WHAT YOU WILL DO: Your answer must be an exact transcription of every record.

MATERIAL FOR THIS EXERCISE:

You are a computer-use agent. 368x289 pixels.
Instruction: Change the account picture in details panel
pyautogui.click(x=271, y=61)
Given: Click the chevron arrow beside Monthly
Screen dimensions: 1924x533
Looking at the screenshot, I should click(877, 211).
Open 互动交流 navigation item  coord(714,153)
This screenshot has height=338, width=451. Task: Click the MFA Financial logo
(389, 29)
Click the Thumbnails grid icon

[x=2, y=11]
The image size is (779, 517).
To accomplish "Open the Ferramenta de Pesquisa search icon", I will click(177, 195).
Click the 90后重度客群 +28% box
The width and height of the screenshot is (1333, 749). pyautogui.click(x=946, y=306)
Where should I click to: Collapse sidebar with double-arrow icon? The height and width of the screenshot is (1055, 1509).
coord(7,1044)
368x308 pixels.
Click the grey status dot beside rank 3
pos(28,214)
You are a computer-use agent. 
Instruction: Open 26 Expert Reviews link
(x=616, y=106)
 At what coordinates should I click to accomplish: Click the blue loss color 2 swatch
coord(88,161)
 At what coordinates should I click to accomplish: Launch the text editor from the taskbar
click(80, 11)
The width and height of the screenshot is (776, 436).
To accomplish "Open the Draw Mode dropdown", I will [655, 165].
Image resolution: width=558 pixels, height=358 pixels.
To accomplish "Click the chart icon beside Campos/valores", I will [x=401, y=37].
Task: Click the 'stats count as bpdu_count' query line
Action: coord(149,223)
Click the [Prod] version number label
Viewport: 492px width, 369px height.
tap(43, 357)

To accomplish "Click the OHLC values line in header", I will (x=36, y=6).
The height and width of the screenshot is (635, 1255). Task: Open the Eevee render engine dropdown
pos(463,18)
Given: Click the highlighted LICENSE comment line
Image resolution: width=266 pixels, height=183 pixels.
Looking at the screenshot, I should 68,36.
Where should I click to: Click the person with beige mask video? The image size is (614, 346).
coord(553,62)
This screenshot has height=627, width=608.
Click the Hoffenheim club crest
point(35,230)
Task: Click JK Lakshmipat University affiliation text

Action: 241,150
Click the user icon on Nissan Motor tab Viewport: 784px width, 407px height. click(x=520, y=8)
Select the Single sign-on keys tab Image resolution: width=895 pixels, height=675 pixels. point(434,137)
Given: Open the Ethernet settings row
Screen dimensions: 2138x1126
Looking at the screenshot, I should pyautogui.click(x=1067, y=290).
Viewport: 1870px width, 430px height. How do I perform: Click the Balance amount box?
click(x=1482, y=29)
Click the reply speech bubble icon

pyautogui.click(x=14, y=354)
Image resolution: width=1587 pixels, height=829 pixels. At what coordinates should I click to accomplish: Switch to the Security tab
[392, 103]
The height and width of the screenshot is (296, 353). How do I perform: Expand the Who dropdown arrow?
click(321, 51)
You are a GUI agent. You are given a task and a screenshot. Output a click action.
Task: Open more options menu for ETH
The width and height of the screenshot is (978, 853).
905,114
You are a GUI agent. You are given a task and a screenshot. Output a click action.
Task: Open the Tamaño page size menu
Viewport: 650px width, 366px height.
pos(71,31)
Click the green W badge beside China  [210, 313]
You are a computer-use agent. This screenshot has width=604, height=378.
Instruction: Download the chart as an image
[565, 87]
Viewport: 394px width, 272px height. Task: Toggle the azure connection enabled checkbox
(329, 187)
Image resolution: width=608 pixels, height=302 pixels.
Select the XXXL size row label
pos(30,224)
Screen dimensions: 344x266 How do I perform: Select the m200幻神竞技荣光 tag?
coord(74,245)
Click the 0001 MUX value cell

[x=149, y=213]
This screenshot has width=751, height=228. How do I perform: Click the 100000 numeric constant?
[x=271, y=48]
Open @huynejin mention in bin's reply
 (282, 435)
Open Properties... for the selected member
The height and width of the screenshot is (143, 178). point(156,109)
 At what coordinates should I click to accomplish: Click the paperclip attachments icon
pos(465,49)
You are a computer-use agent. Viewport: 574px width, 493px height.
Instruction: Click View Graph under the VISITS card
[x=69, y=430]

ANSWER TO THIS PROBLEM:
You are a computer-use agent. 368x289 pixels.
Instruction: Change the account picture in details panel
pyautogui.click(x=271, y=61)
Given: Click the chevron arrow beside Monthly
Screen dimensions: 1924x533
Looking at the screenshot, I should click(877, 211).
Open 互动交流 navigation item  coord(714,153)
This screenshot has height=338, width=451. Task: Click the MFA Financial logo
(389, 29)
Click the Thumbnails grid icon

[x=2, y=11]
The image size is (779, 517).
To accomplish "Open the Ferramenta de Pesquisa search icon", I will click(177, 195).
Click the 90后重度客群 +28% box
The width and height of the screenshot is (1333, 749). pyautogui.click(x=946, y=306)
Where should I click to: Collapse sidebar with double-arrow icon? The height and width of the screenshot is (1055, 1509).
coord(7,1044)
368x308 pixels.
Click the grey status dot beside rank 3
pos(28,214)
You are a computer-use agent. 
Instruction: Open 26 Expert Reviews link
(x=616, y=106)
 At what coordinates should I click to accomplish: Click the blue loss color 2 swatch
coord(88,161)
 At what coordinates should I click to accomplish: Launch the text editor from the taskbar
click(80, 11)
The width and height of the screenshot is (776, 436).
To accomplish "Open the Draw Mode dropdown", I will [655, 165].
Image resolution: width=558 pixels, height=358 pixels.
To accomplish "Click the chart icon beside Campos/valores", I will [x=401, y=37].
Task: Click the 'stats count as bpdu_count' query line
Action: coord(149,223)
Click the [Prod] version number label
Viewport: 492px width, 369px height.
tap(43, 357)

To accomplish "Click the OHLC values line in header", I will (x=36, y=6).
The height and width of the screenshot is (635, 1255). Task: Open the Eevee render engine dropdown
pos(463,18)
Given: Click the highlighted LICENSE comment line
Image resolution: width=266 pixels, height=183 pixels.
Looking at the screenshot, I should 68,36.
Where should I click to: Click the person with beige mask video? The image size is (614, 346).
coord(553,62)
This screenshot has height=627, width=608.
Click the Hoffenheim club crest
point(35,230)
Task: Click JK Lakshmipat University affiliation text

Action: 241,150
Click the user icon on Nissan Motor tab Viewport: 784px width, 407px height. click(x=520, y=8)
Select the Single sign-on keys tab Image resolution: width=895 pixels, height=675 pixels. point(434,137)
Given: Open the Ethernet settings row
Screen dimensions: 2138x1126
Looking at the screenshot, I should pyautogui.click(x=1067, y=290).
Viewport: 1870px width, 430px height. How do I perform: Click the Balance amount box?
click(x=1482, y=29)
Click the reply speech bubble icon

pyautogui.click(x=14, y=354)
Image resolution: width=1587 pixels, height=829 pixels. At what coordinates should I click to accomplish: Switch to the Security tab
[392, 103]
The height and width of the screenshot is (296, 353). How do I perform: Expand the Who dropdown arrow?
click(321, 51)
You are a GUI agent. You are given a task and a screenshot. Output a click action.
Task: Open more options menu for ETH
The width and height of the screenshot is (978, 853).
905,114
You are a GUI agent. You are given a task and a screenshot. Output a click action.
Task: Open the Tamaño page size menu
Viewport: 650px width, 366px height.
pos(71,31)
Click the green W badge beside China  [210, 313]
You are a computer-use agent. This screenshot has width=604, height=378.
Instruction: Download the chart as an image
[565, 87]
Viewport: 394px width, 272px height. Task: Toggle the azure connection enabled checkbox
(329, 187)
Image resolution: width=608 pixels, height=302 pixels.
Select the XXXL size row label
pos(30,224)
Screen dimensions: 344x266 How do I perform: Select the m200幻神竞技荣光 tag?
coord(74,245)
Click the 0001 MUX value cell

[x=149, y=213]
This screenshot has width=751, height=228. How do I perform: Click the 100000 numeric constant?
[x=271, y=48]
Open @huynejin mention in bin's reply
 (282, 435)
Open Properties... for the selected member
The height and width of the screenshot is (143, 178). point(156,109)
 At what coordinates should I click to accomplish: Click the paperclip attachments icon
pos(465,49)
You are a computer-use agent. Viewport: 574px width, 493px height.
Instruction: Click View Graph under the VISITS card
[x=69, y=430]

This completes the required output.